Certain poetic scenes stick in the memory, including one that's just sublime.  When Sang-Woo and Eun-Sun first meet, they travel to a forest to record the sounds of wind.  As they sit on the forest floor, the camera hovers above them in the treetops, swaying in the wind, observing their quiet moments.  They sit motionless, listening, eyes closed.  A sentimental piano score rises.  It's as if nature has conspired to bring them together.  Ditto their first kiss, which plays out like one of those frantic, late-evening, alcohol-woozy couplings.  Finally, their climactic parting on a crowded city street captures a delicacy, ambivalence and indecision so carefully.  Rarely have I seen a character in a movie so torn in one moment, between his head and heart, looking for a fleeting reason to abandon intellect in favor of one more go-round.  

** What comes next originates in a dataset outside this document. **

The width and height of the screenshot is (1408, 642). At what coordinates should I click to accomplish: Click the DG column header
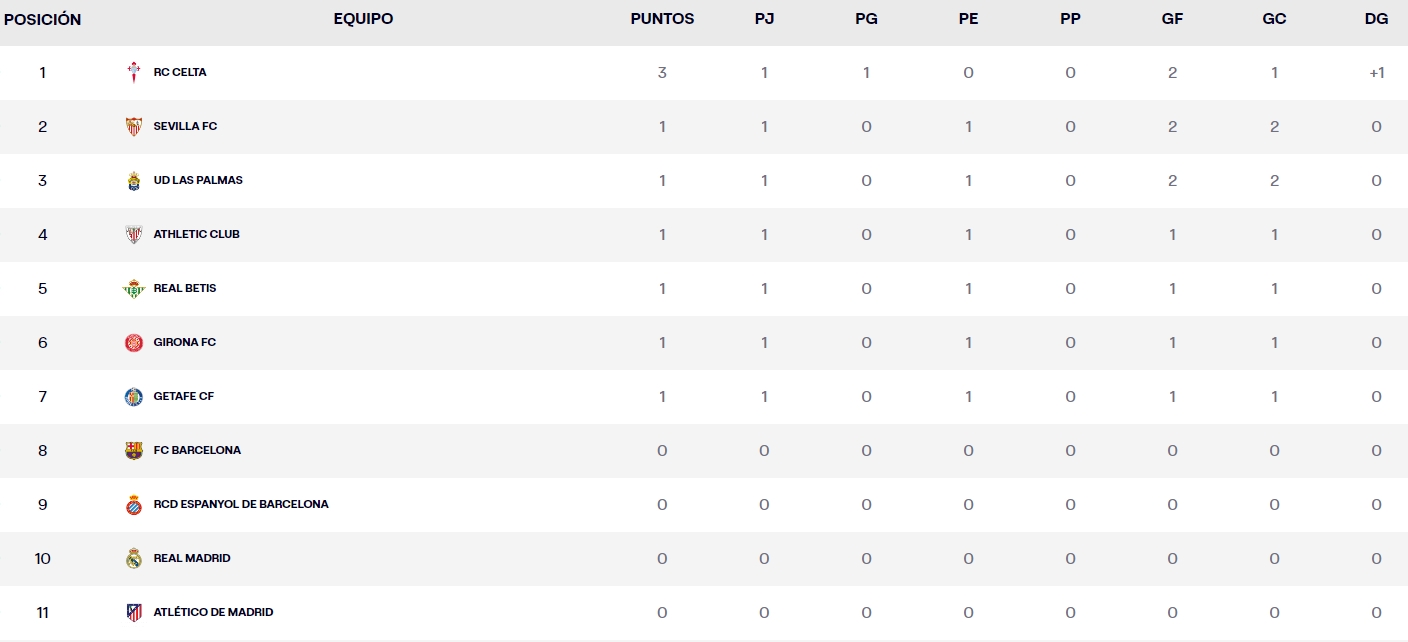pos(1376,19)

I was impressed with the way the film captures the beginning stages of love - the subtlety of the dance that people do around each other; the excitement of the newness of someone else.  The conscious
decision to let someone else into your life; to risk.  And then, almost out of nowhere and before things even really get started, the inevitable decline and withdrawal.  The film doesn't offer any easy explanations for the ambivalent nature of love, or it's ability to transform us from passion to cold feet and back again.   And though I'm not sure that this deliberate lack of connected dots makes for good drama, it certainly makes for realism.   

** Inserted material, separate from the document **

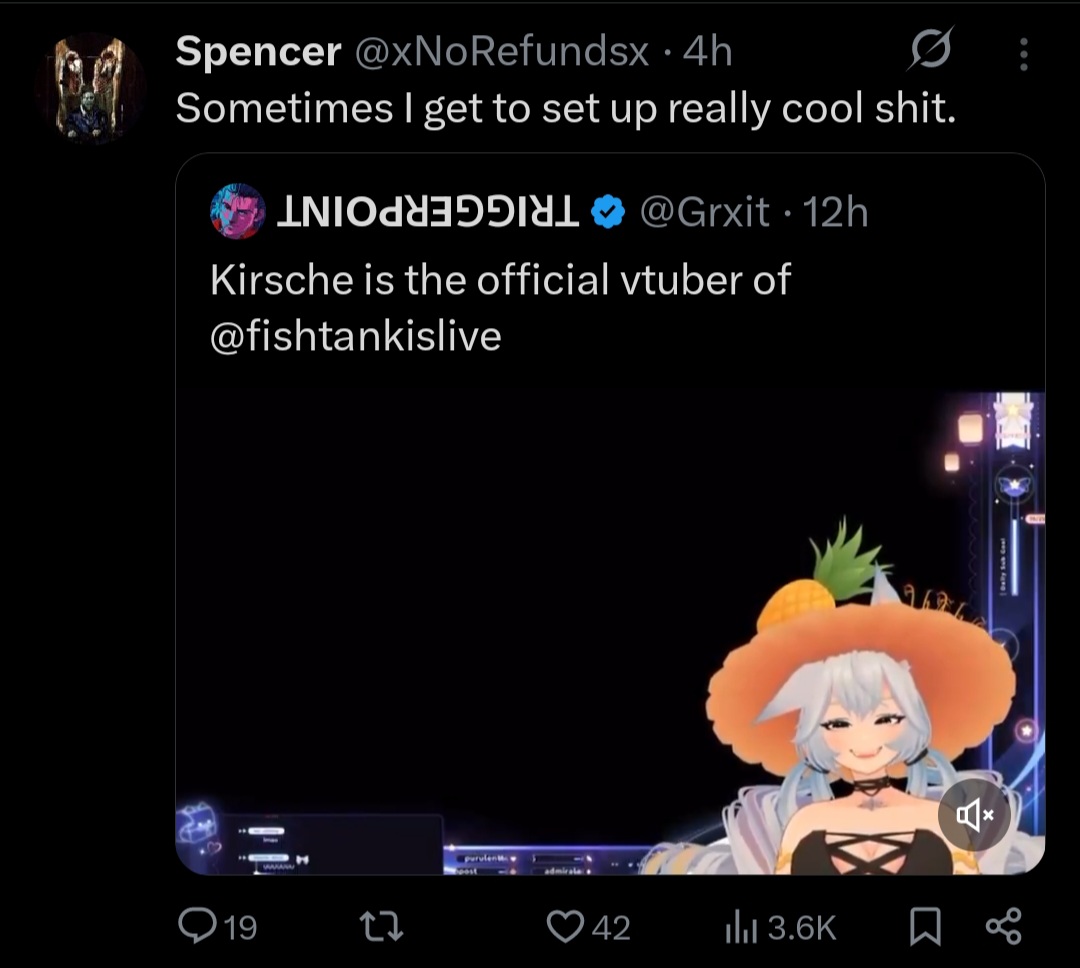Reply to the tweet with 19 comments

There's a family subplot that's meant to be touching but for me came off telegraphed and routine, involving a widowed grandmother suffering from Alzheimer's, pining for her philandering dead husband.  It's clear that Sang-Woo is meant to see romantic role models in his family. But these scenes seem overly familiar, sincere yet hokey.  

On a technical level, the cinematography is gorgeous. Being a sound technician, Sang-Woo is most often on location, recording sounds and presence from nature.  There are many scenes set amidst beautiful mountain vistas, gushing streams, wind-swept forests and rain-pelted city streets.   And the sentimental score is just right.  

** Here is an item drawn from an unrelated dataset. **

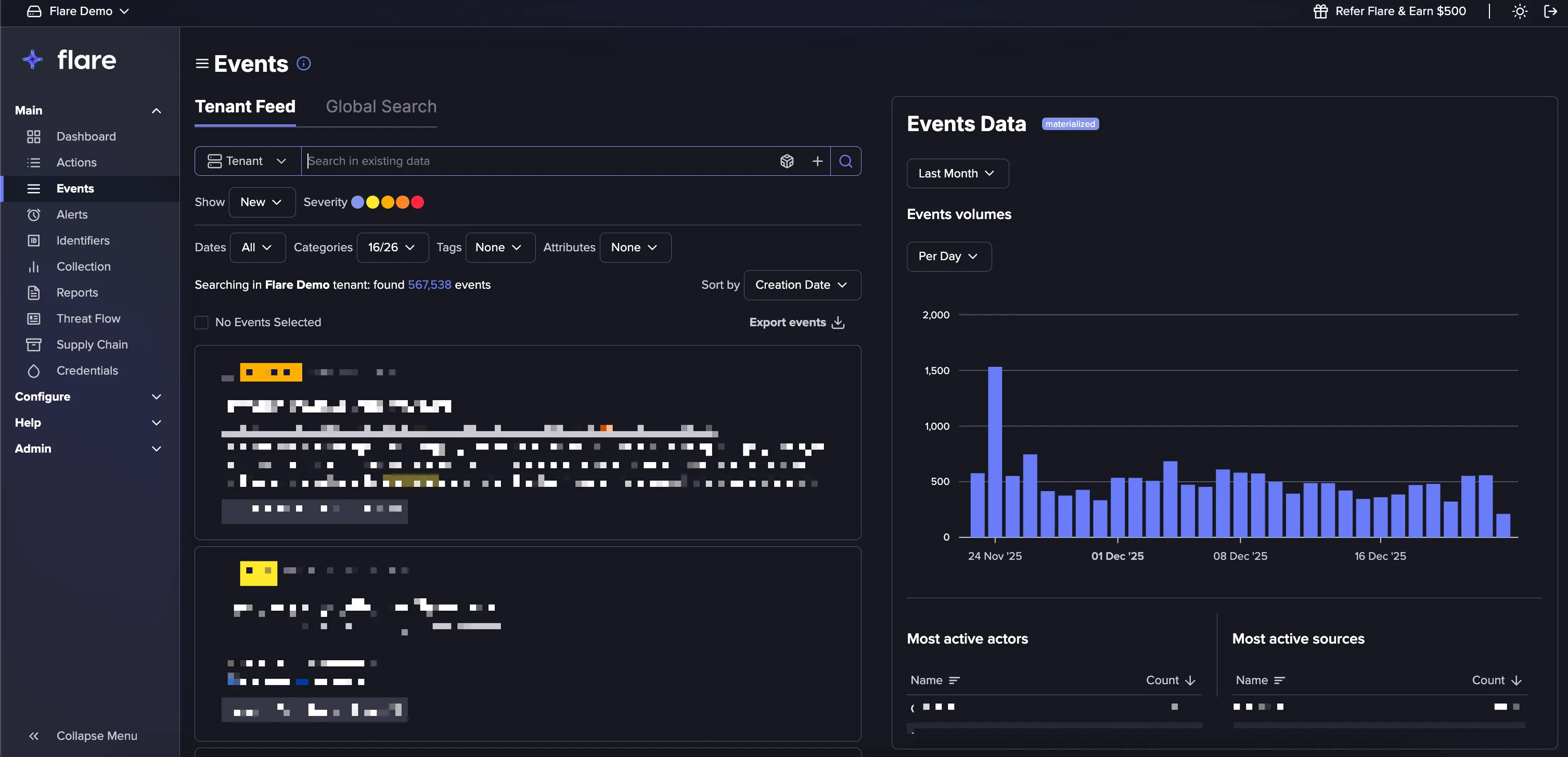Toggle the red severity filter dot
This screenshot has width=1568, height=757.
[x=417, y=202]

I've read comparisons between this film and those of the famous Chinese filmmaker Wong Kari-Wi (Happy Together, In the Mood for Love).  And though they both deal heavily with tragic affairs of the heart, Kari-Wi is a dazzling visual stylist who creates dreamy, hypnotic realities.  Jim-Ho's One Fine Spring Day is much more a realist film in its approach: direct, raw and exposed.  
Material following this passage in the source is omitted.